[Target pointing data]
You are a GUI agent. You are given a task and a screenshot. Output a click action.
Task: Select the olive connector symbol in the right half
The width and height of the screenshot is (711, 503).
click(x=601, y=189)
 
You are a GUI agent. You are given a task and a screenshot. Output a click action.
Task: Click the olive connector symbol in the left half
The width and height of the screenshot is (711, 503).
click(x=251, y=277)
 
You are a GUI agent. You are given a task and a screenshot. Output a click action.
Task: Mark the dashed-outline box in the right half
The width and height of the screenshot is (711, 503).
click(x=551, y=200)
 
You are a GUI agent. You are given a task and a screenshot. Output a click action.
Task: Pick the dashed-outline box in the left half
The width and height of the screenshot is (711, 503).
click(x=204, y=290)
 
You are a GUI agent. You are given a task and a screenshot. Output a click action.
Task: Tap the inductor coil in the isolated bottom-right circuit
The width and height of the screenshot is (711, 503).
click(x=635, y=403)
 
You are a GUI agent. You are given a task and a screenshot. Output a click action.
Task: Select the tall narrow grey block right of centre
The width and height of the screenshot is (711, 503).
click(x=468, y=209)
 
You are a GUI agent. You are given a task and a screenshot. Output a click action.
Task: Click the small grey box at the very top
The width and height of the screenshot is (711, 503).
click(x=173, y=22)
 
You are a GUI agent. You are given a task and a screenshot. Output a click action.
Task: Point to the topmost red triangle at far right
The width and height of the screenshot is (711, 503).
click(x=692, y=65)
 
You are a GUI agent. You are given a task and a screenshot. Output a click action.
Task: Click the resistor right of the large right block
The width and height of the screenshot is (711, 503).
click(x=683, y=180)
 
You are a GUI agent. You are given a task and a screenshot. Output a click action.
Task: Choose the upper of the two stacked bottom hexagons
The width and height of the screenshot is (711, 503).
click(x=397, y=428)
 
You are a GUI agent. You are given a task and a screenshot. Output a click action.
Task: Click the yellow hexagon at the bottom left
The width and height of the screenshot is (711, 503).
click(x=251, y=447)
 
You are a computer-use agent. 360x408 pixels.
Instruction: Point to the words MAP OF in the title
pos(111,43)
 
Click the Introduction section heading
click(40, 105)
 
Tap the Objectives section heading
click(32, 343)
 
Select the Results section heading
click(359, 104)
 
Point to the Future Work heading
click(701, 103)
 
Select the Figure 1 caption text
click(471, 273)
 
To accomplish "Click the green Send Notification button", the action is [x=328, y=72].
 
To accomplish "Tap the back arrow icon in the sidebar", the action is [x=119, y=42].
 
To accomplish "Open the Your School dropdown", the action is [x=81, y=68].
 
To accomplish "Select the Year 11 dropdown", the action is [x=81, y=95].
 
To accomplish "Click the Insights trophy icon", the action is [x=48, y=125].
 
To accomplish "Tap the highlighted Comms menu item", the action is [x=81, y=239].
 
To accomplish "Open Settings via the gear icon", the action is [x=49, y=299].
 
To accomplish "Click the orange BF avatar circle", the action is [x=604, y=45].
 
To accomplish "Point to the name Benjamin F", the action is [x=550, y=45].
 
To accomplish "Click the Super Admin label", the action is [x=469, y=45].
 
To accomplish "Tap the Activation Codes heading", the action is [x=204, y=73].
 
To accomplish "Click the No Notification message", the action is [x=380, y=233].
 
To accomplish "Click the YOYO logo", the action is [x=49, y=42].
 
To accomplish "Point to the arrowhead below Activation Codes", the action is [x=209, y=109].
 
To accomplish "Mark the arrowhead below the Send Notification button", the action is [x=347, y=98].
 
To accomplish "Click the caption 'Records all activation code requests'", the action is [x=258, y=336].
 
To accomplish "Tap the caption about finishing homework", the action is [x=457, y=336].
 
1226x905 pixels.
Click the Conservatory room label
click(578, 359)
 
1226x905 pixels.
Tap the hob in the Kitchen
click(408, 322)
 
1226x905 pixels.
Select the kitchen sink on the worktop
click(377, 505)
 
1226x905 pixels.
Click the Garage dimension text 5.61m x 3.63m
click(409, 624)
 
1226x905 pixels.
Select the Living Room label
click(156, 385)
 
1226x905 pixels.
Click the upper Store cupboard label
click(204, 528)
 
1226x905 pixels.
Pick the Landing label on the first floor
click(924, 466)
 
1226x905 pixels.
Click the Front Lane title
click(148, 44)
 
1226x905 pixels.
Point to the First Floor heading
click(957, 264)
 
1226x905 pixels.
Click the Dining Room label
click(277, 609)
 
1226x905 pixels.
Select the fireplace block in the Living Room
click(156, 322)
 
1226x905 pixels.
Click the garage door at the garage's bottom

▸ Problem requirements: Count the lines in the items above that contain the string "title", with case taken into account. Give only the number.

▸ Expected output: 2